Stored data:
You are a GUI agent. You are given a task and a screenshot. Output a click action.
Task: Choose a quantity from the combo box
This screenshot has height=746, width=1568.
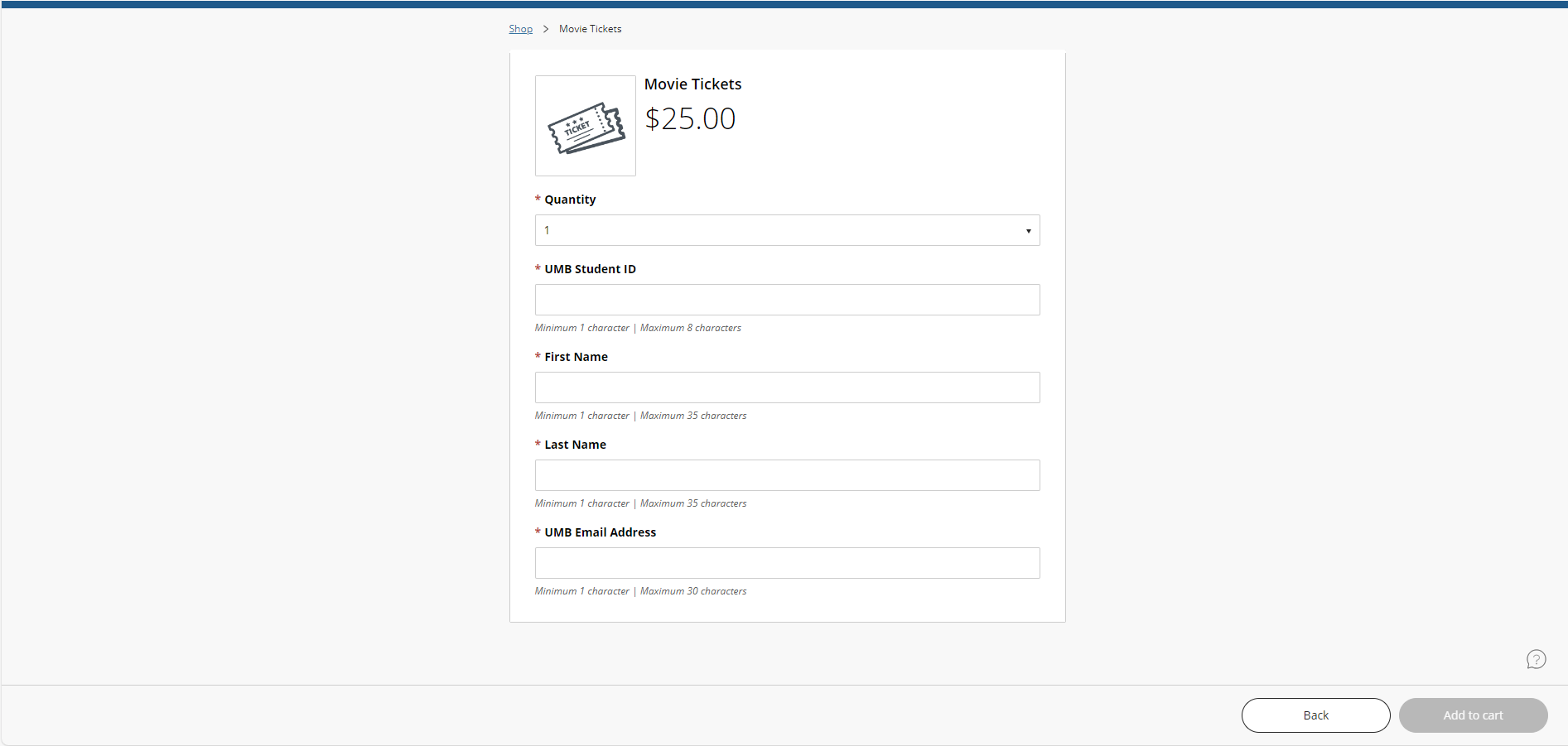tap(786, 229)
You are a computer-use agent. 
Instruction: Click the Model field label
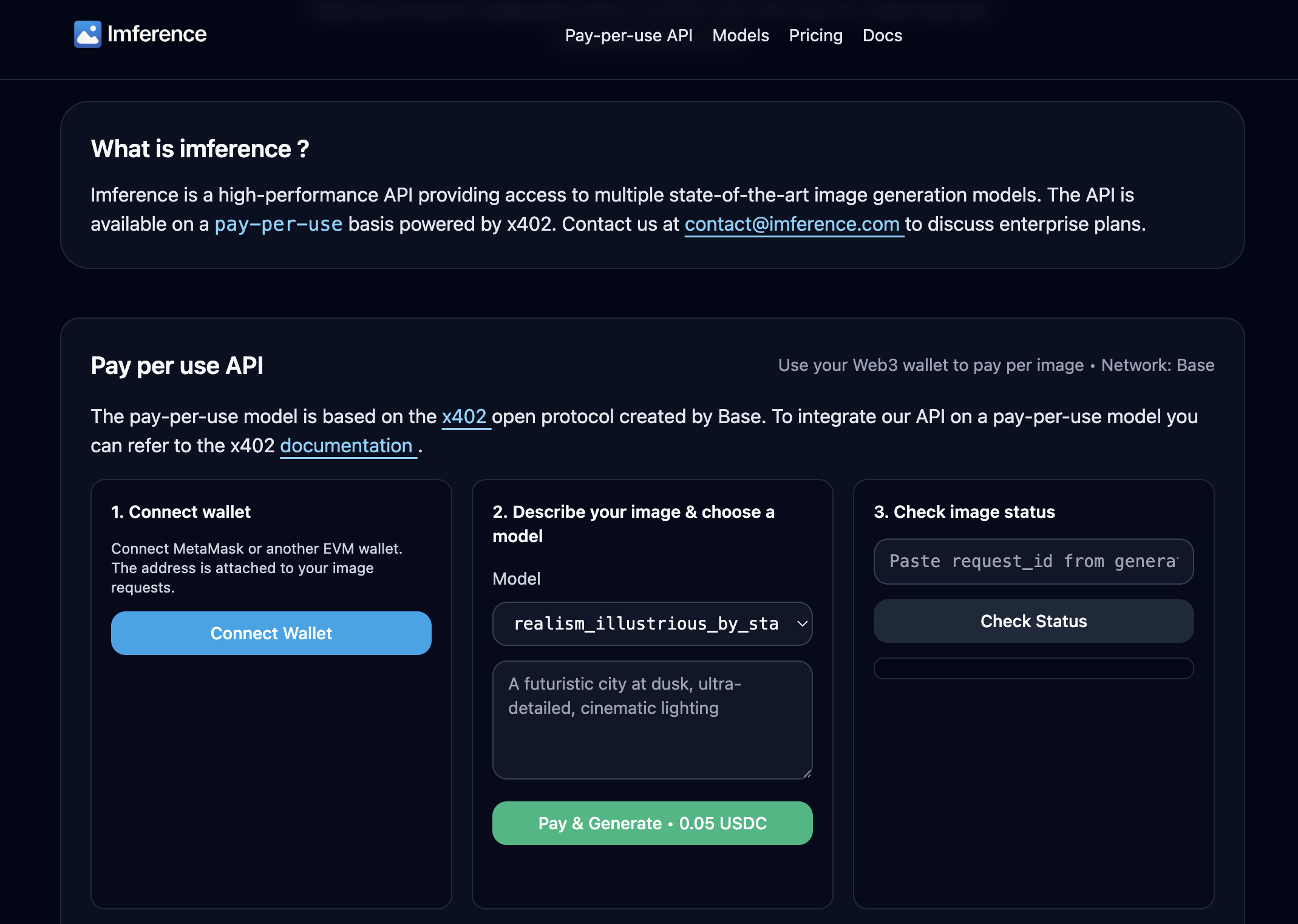[x=516, y=579]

» **Aim of the task**:
Output all of the records exactly as they appear above, but not the pictures.

» **Answer below**:
You are a GUI agent. You are given a task and a screenshot. Output a click action.
Task: Choose a quantity from the combo box
This screenshot has height=746, width=1568.
tap(786, 229)
You are a computer-use agent. 
Instruction: Click the Model field label
[x=516, y=579]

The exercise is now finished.